▶ TASK INSTRUCTIONS:
Starting with the line containing "Screen dimensions: 609x567" and going on through the line containing "Task: Go to the 4 week progress tab", return the lines of the data below exactly, and only those.

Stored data
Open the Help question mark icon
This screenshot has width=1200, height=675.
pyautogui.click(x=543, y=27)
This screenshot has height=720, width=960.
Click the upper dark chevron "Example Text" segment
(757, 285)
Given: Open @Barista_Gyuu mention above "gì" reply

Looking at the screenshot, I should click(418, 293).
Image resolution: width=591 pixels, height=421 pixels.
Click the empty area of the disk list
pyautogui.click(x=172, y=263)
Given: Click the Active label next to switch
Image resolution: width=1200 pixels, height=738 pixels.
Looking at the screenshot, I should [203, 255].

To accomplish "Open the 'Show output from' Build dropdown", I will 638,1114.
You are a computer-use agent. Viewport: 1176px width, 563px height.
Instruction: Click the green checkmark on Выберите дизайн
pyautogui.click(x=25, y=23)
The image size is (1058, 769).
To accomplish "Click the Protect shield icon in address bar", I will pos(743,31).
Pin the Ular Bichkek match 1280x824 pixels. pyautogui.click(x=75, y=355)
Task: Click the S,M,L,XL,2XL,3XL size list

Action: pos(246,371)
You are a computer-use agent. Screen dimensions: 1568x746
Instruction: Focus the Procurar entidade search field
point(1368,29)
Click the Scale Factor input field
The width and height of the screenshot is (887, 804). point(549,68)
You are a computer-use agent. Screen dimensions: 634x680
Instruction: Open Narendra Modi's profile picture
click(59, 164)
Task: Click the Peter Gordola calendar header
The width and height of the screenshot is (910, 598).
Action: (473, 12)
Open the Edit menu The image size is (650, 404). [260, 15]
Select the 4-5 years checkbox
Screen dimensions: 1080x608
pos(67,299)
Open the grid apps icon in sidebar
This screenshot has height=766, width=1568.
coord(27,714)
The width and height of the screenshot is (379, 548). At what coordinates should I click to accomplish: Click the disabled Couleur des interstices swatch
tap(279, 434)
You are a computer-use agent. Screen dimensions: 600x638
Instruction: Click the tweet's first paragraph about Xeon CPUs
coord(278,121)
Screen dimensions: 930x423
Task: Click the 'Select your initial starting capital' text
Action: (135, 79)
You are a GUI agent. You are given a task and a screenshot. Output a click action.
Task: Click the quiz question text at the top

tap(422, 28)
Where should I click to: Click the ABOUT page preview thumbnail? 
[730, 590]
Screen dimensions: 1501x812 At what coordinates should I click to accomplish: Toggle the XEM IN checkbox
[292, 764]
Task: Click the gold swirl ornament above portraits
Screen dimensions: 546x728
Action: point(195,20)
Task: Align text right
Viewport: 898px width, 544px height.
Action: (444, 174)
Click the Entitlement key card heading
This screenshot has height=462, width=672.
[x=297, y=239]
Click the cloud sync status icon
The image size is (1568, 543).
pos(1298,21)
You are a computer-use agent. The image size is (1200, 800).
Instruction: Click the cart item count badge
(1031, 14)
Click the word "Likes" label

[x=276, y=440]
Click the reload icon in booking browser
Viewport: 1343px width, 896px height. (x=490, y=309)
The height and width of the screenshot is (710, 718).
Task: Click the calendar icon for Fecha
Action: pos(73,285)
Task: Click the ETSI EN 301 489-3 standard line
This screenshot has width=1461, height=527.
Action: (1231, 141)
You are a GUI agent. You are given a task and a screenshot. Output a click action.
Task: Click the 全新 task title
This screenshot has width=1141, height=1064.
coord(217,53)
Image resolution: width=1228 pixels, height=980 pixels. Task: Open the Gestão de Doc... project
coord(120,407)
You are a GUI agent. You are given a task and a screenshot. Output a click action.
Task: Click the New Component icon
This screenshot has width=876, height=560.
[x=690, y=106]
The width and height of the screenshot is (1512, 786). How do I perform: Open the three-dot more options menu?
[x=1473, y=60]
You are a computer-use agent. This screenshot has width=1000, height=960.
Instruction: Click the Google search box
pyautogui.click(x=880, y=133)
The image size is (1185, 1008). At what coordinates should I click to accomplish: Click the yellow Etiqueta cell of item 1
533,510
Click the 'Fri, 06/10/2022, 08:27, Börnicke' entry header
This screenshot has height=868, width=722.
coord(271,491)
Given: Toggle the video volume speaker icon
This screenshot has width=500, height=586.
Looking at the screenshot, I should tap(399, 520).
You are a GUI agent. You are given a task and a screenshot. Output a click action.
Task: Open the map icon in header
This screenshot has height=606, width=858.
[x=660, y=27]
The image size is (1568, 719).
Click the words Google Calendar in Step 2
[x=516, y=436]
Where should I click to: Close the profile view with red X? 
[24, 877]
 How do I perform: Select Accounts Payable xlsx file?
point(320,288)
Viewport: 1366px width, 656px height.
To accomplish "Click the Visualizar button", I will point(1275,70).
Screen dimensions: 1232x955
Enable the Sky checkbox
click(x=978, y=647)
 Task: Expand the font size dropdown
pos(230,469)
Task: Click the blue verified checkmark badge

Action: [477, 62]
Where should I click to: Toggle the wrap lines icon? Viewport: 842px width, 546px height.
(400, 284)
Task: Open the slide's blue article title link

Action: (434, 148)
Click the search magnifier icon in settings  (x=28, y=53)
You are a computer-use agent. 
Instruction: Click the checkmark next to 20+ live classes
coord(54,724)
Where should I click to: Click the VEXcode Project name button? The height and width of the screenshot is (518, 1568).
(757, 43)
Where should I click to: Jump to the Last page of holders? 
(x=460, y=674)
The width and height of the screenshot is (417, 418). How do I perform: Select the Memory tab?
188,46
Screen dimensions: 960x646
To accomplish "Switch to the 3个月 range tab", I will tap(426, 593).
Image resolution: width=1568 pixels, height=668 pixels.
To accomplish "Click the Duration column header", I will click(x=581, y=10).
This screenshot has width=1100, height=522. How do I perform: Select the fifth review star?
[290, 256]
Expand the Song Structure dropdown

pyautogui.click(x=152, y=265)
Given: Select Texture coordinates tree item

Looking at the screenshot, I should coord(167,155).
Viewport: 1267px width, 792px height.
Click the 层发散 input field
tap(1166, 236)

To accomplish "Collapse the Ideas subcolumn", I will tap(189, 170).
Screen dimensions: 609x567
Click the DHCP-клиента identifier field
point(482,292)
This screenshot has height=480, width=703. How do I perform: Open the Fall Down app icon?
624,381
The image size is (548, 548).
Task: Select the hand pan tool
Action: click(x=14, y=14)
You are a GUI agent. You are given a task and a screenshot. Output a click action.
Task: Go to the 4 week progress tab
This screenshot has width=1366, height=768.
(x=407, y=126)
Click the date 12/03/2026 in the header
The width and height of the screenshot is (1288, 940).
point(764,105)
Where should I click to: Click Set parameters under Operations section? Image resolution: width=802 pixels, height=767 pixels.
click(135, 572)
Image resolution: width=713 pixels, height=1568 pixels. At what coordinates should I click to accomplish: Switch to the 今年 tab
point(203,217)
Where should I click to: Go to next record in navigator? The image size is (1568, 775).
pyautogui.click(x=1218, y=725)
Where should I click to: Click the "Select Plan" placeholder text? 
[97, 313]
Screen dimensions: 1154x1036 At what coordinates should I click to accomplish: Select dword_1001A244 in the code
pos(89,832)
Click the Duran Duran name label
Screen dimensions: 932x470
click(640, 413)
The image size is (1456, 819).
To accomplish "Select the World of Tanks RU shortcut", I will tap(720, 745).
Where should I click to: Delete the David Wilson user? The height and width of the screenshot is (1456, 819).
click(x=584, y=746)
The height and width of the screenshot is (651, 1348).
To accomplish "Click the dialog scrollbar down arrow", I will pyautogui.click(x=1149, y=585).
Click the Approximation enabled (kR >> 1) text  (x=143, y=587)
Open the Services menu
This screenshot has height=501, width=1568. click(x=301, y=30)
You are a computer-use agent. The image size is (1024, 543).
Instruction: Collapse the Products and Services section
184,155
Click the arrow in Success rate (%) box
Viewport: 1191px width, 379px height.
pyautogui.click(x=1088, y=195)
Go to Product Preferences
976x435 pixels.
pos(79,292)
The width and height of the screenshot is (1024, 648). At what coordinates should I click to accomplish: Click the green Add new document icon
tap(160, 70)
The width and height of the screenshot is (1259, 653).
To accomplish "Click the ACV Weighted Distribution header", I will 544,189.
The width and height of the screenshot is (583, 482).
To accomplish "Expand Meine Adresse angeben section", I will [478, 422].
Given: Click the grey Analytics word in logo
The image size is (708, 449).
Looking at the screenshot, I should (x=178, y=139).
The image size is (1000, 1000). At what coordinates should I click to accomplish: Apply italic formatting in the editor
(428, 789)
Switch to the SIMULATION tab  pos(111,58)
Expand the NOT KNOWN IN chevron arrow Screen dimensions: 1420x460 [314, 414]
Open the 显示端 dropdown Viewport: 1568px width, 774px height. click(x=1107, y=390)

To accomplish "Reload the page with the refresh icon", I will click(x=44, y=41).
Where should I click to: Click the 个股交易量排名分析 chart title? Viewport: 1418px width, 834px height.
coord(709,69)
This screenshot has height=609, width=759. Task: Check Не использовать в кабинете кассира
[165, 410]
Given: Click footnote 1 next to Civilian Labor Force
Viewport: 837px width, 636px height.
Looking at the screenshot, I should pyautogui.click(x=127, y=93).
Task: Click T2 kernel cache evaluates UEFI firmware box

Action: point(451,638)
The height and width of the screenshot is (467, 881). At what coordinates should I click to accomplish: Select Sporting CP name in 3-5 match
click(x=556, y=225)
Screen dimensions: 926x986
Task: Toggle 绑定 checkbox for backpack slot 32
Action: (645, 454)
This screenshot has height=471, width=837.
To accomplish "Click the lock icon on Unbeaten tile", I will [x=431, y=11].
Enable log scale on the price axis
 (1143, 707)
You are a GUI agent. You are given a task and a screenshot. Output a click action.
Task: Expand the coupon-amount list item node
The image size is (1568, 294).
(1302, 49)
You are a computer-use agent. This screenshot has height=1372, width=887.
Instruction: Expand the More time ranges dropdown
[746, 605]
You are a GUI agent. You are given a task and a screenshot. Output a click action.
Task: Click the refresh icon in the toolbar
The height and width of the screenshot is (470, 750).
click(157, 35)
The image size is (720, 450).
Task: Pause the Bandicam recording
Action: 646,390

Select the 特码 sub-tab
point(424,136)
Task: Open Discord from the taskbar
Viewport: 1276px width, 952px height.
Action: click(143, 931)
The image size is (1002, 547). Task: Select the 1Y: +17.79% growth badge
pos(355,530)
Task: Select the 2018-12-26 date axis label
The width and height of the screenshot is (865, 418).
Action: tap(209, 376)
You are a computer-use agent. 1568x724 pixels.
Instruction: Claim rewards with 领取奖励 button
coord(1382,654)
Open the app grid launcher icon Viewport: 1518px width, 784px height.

▶ WRITTEN SOLUTION:
Screen dimensions: 609x567
Click the DHCP-клиента identifier field
point(482,292)
This screenshot has height=480, width=703. How do I perform: Open the Fall Down app icon?
624,381
The image size is (548, 548).
Task: Select the hand pan tool
Action: click(x=14, y=14)
You are a GUI agent. You are given a task and a screenshot. Output a click action.
Task: Go to the 4 week progress tab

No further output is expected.